* [TEXT SEGMENT]

In parallel, as another limitation of structuring, big organizations are simply addicted to imposing strict and narrow roles & responsibilities, fixing the scope of their expectations of individual contributors to be experts in one or few disciplines. This is already visible during recruitment processes, which are usually focused on hiring individuals possessing specialist skills ready to be exploited here and now. A talent-oriented approach to hiring is, in my experience, a myth. Conformance to the existing culture and leadership style is oftentimes a non-verbalized requirement.

All the circumstances above act as filters that narrow down and weaken the will and opportunities for individuals to use their organic leadership.

Accepting, for the sake of this discussion, that these aspects exist as a part of the reality of big companies, the question about the role of leadership in big companies remains relevant. Senior leadership teams still have a key role to play. It is a part of their responsibility towards each single individual who spends their irreversible time trying to contribute to a company.

In my opinion, the key role of leadership at scale is to tell a compelling story. A story of why it is important that we are all here and of what it enables in the future. The compelling story opens up and enables employees to build their identity as employees of a particular company.

Identity is one of the highest levels of the Dilts neurological levels model.

Employees driven by their identity are attracted to the goals of a company with unmatched strength. They are able to go through daily burdens and systemic crises much easier. In fact, to some extent, they are liberated from focusing on what’s not working and focusing on what needs to be done. Such reframing makes their lives easier and makes them see the meaningful goal and not the obstacles. The story enables them to grow.

Identity bonds individuals with organizations, makes it easier to socialize, to feel needed, and, in the end, to contribute. Identity is born of a compelling story provided by a leadership team. If you are a leader, start your day contemplating what story you offer to the people you lead. How do you express the story, and most importantly, how do you live this story?

* [RECORDS PROVIDED]

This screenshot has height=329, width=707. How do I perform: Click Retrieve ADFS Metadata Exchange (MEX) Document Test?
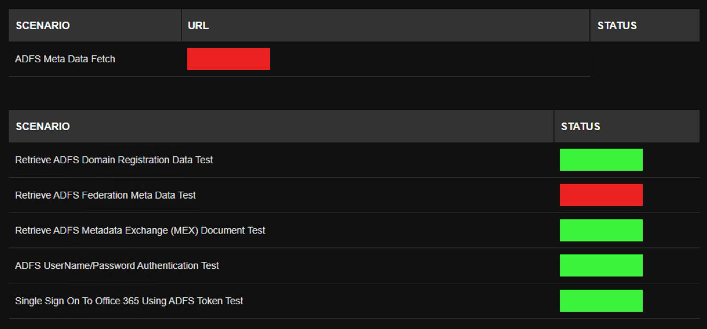(x=140, y=230)
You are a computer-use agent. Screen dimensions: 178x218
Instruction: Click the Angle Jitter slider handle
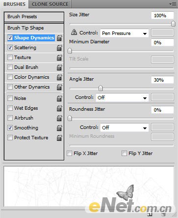[101, 88]
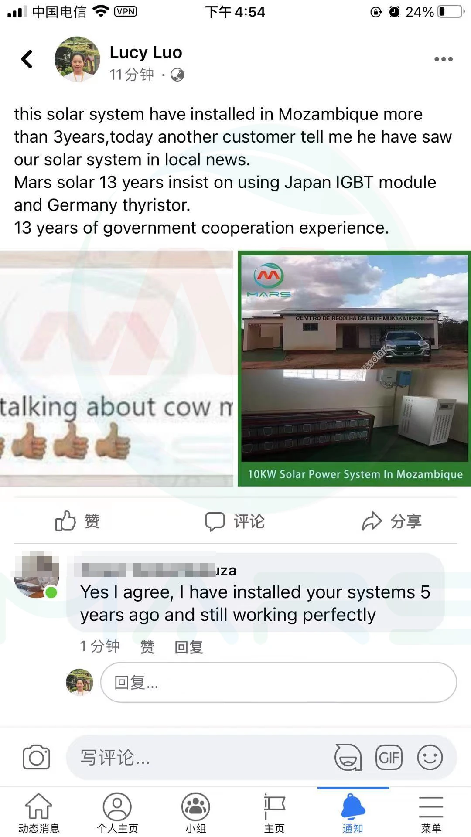The height and width of the screenshot is (837, 471).
Task: View the 10KW Solar Power System photo
Action: 354,368
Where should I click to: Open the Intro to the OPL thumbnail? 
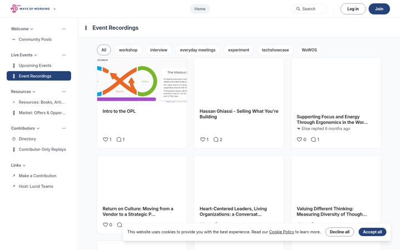[142, 80]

* [EXERCISE DETAILS]
Reproduce the passage on leadership in big companies between "Identity is one" and "live this story?", inclusive.

* [EXPECTED OUTPUT]
Identity is one of the highest levels of the Dilts neurological levels model.

Employees driven by their identity are attracted to the goals of a company with unmatched strength. They are able to go through daily burdens and systemic crises much easier. In fact, to some extent, they are liberated from focusing on what’s not working and focusing on what needs to be done. Such reframing makes their lives easier and makes them see the meaningful goal and not the obstacles. The story enables them to grow.

Identity bonds individuals with organizations, makes it easier to socialize, to feel needed, and, in the end, to contribute. Identity is born of a compelling story provided by a leadership team. If you are a leader, start your day contemplating what story you offer to the people you lead. How do you express the story, and most importantly, how do you live this story?